I turned off onto Moonshiner 28, which is just as much fun as TN 129, and stopped at the Fontana Dam before heading over some ridges and picking up TN 19 towards Bryson City.




Old railroad tracks and a deserted building always makes for a lonely picture.

By this time the sprinkles had turned into light rain. I continued on TN 19 through the town of Cherokee, where, inexplicably, there is Santa's Land Theme Park, and into Maggie Valley, a few miles beyond the entrance for the Blue Ridge Parkway. I had an excellent late lunch at the Maggie Valley Restaurant. Since I was in the south, I suppose I should call it dinner - fried chicken, mashed potatoes, greens, and fried okra. Fortunately, they were out of the rhubarb pie.

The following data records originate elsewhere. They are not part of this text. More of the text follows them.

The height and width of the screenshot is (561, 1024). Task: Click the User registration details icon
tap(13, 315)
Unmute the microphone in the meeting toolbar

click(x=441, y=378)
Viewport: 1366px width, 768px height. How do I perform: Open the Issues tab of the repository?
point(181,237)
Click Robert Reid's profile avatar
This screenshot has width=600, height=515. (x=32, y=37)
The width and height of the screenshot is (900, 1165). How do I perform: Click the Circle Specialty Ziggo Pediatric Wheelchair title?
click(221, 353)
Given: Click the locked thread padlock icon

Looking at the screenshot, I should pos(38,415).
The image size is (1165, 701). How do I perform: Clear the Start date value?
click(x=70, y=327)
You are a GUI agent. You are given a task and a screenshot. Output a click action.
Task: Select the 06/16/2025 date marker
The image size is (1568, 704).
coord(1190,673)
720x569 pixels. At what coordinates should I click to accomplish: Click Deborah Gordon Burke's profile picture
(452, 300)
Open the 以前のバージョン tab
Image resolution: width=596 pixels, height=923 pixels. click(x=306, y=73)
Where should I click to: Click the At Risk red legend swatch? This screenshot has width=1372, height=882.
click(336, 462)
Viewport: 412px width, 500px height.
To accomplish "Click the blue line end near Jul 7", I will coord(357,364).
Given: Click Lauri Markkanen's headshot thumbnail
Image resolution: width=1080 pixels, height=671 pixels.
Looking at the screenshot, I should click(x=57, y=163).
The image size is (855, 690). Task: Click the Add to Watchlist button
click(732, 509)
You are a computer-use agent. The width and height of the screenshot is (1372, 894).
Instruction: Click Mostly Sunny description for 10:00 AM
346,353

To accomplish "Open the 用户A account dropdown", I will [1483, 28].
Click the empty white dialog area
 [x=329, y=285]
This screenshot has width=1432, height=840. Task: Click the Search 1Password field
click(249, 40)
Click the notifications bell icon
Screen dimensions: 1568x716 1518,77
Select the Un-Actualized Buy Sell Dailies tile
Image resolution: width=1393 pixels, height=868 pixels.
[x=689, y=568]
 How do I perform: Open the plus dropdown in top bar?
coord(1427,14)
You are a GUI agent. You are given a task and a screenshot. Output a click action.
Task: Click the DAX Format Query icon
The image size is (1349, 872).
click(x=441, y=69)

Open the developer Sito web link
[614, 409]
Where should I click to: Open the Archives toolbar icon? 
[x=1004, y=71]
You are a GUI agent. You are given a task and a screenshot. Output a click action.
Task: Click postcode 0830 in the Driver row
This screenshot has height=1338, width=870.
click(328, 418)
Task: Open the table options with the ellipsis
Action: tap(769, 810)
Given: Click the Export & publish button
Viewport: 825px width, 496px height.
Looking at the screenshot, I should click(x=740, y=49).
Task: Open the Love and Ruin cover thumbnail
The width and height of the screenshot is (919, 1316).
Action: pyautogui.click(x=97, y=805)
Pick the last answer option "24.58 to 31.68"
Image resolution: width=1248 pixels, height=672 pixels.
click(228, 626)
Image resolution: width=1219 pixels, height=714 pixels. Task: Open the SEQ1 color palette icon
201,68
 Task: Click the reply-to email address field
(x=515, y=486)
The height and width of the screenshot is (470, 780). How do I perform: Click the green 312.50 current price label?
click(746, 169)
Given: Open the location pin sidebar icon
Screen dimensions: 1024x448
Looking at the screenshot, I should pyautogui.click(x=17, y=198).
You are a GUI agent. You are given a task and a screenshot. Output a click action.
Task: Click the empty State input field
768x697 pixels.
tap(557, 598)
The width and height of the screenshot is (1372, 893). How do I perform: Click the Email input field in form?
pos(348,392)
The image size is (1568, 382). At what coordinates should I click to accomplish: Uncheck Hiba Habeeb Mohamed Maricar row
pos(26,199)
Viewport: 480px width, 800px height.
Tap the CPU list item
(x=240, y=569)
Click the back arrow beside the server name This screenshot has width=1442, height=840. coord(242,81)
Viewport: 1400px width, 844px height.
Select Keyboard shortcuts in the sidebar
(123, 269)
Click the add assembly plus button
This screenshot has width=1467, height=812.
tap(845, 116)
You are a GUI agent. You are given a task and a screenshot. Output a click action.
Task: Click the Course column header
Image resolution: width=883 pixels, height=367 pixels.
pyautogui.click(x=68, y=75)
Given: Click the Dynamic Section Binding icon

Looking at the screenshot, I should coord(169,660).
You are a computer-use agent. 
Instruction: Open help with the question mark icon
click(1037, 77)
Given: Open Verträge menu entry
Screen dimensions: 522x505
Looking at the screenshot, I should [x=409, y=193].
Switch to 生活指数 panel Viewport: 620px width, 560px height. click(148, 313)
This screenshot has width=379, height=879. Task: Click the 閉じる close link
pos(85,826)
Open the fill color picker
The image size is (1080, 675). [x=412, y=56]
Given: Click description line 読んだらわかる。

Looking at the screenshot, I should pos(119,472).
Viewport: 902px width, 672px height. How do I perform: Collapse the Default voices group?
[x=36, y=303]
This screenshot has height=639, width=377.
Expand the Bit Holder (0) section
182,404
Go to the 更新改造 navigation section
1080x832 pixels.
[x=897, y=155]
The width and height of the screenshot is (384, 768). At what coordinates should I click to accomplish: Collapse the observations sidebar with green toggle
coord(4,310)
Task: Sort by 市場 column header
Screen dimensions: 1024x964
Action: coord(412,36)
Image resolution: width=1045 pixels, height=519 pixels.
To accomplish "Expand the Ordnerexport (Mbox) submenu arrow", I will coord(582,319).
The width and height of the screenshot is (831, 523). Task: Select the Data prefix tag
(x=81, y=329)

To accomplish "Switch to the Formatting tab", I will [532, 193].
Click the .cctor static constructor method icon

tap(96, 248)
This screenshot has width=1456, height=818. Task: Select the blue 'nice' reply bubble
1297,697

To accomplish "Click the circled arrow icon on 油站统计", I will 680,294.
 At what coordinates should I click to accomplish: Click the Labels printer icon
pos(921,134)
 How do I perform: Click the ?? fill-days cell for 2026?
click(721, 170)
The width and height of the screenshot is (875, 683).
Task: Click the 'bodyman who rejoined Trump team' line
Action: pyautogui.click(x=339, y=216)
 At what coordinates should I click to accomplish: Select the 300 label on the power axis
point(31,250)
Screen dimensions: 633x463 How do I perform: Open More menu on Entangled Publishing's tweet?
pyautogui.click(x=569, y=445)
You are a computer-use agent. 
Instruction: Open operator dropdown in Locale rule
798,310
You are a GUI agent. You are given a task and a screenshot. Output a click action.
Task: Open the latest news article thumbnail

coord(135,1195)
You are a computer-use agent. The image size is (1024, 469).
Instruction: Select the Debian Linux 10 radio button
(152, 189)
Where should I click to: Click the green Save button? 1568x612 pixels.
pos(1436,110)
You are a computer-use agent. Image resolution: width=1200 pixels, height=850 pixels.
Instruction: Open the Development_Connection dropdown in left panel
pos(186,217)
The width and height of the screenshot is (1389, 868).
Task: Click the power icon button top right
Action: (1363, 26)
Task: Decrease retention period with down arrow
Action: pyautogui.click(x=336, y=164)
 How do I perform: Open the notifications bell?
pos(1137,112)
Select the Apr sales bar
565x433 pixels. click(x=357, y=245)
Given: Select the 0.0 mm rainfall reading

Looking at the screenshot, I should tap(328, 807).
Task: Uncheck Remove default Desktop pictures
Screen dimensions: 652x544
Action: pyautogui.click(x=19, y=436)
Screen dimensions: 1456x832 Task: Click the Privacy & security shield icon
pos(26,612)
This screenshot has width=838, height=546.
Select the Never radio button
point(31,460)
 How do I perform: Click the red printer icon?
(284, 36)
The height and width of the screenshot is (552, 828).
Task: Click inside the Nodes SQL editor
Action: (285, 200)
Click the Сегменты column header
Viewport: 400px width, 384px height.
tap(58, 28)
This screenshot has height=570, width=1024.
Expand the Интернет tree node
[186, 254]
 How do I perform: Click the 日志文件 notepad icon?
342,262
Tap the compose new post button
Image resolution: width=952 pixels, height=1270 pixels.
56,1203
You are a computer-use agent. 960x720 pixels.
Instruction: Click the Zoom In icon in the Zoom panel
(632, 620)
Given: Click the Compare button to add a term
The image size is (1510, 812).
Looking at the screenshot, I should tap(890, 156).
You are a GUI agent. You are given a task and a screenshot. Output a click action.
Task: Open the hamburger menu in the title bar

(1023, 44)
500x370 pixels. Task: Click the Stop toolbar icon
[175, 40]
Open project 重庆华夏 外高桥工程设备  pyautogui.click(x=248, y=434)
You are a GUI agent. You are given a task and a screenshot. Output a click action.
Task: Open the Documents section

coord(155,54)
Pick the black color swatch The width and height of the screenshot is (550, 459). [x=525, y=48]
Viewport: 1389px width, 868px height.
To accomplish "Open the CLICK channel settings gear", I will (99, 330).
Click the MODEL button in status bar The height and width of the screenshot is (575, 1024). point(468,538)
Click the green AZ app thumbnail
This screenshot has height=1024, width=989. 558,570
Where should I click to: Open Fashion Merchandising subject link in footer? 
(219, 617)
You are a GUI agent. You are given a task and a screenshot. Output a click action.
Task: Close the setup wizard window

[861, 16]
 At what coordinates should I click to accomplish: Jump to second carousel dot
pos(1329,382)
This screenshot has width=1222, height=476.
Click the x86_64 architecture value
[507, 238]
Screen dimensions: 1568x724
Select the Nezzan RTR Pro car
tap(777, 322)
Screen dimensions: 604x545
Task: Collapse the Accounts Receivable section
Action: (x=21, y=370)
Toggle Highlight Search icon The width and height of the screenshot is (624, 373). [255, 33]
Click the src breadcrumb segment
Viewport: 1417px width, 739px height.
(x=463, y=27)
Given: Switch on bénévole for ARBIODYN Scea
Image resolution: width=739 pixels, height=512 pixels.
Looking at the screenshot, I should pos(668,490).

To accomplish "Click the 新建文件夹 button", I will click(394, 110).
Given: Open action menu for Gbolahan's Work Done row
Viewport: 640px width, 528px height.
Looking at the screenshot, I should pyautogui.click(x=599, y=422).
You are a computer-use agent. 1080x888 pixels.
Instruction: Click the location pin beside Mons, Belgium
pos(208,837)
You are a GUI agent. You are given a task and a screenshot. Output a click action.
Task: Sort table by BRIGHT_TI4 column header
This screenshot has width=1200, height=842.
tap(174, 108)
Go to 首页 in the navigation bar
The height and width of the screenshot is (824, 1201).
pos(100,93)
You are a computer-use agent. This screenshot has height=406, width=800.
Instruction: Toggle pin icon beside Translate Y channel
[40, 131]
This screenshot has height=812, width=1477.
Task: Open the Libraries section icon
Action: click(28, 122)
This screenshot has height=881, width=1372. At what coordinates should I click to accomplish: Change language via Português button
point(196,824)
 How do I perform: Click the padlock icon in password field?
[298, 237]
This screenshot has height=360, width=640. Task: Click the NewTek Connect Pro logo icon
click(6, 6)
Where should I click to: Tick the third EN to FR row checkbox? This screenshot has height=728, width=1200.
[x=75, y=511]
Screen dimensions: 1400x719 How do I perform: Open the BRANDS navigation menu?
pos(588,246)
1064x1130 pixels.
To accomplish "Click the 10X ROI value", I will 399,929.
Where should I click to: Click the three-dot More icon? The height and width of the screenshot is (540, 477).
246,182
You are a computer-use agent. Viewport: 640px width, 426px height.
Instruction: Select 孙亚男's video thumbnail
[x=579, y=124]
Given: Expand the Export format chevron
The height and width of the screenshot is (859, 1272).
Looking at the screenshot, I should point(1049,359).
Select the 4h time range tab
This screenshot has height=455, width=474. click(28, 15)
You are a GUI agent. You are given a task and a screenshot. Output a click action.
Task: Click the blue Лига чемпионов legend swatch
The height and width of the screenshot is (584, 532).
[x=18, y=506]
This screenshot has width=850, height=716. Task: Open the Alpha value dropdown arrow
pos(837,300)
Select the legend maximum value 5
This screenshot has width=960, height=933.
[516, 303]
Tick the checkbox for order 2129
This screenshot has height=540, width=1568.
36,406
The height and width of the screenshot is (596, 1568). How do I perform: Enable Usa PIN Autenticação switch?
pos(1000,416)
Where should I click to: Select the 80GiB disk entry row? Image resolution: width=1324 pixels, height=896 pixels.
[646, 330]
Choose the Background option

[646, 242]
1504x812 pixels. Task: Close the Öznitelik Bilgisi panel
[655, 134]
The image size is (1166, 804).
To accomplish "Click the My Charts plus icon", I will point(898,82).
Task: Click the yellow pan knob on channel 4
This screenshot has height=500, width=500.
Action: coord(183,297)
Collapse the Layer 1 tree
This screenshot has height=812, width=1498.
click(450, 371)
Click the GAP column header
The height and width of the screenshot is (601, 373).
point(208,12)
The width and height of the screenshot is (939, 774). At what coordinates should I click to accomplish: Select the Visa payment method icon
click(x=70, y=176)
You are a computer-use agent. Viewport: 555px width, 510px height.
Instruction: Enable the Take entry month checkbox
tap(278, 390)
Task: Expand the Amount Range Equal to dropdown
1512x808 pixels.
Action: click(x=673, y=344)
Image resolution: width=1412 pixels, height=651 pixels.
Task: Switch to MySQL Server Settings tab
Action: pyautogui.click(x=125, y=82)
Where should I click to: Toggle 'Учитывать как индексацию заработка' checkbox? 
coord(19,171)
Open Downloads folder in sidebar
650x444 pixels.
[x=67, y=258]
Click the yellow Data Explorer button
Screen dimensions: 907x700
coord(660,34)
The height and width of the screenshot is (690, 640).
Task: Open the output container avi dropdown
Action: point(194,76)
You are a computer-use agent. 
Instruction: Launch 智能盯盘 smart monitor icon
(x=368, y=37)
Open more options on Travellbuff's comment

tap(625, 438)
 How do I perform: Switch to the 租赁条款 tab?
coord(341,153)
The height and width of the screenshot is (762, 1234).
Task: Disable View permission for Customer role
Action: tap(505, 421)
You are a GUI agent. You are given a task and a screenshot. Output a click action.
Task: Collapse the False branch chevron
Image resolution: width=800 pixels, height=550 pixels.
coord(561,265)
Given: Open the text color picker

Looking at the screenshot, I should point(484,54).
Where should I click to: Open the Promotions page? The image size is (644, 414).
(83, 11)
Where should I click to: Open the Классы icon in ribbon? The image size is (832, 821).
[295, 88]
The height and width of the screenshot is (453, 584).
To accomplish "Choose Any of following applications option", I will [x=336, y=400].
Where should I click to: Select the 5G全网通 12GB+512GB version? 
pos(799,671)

Waddling back to the bike, I rode a few blocks to Wheels Through Time Museum, founded by Dale Walksler, a former Chicago area Harley dealer and motorcycle collector.


Although the museum has bikes from all over the world, and quite a few restored motorcycles, it specializes in unrestored American models.





There are also a few automobiles in the museum, including this 1949 Cadillac from Steve McQueen's estate.

One of the most interesting motorcycles in the museum is the Traub, which was discovered behind a wall in Chicago in 1967. The motorcycle is from 1916, and was built by hand. It is the only one in existence.

The Traub, made by hand in 1916, is one of a kind.
There was enough to see that I could have spent the rest of the day at Wheels Through Time, but, perhaps because of my visit to the Barber museum just two days previously, I left after an hour and a half and headed back through town to the Blue Ridge Parkway. Also, I wanted to get a new rear tire installed and a minor service on the bike in Maryland or Virginia.
My original plan was to ride the entire length of the Blue Ridge Parkway before heading east into Washington DC. However, the rain increased as I headed up into the mountains and the fog, and I was keeping my speed at 45 mph not because I was worried about the park police, but because I couldn't see well enough to ride any faster.

I'm sure that is a very scenic overlook when there is no fog.

After about 50 miles I decided that it was pointless to stay on a road that was known for its exceptional scenic views if I couldn't see anything. I turned off near Asheville, NC and headed east on I-40 to Morgantown, where I turned off on NC 18 and spent the night in Lenoir.